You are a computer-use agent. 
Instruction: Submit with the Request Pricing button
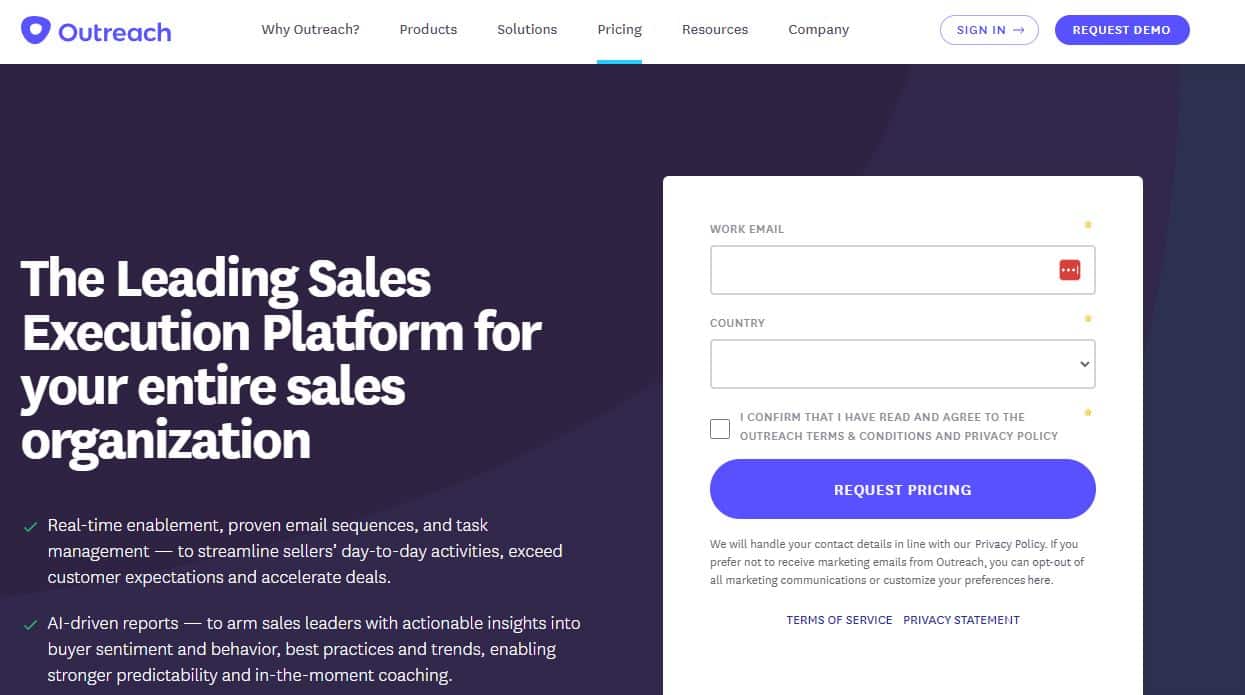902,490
··········
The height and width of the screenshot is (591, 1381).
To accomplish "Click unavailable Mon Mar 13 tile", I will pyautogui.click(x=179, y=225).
··········
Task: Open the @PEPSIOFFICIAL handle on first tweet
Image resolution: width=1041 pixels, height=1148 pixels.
··········
**WHAT TO DO**
Looking at the listing above, which lines hold "height"? Copy every such line.

**RESPONSE**
The height and width of the screenshot is (591, 1381).
Image resolution: width=1041 pixels, height=1148 pixels.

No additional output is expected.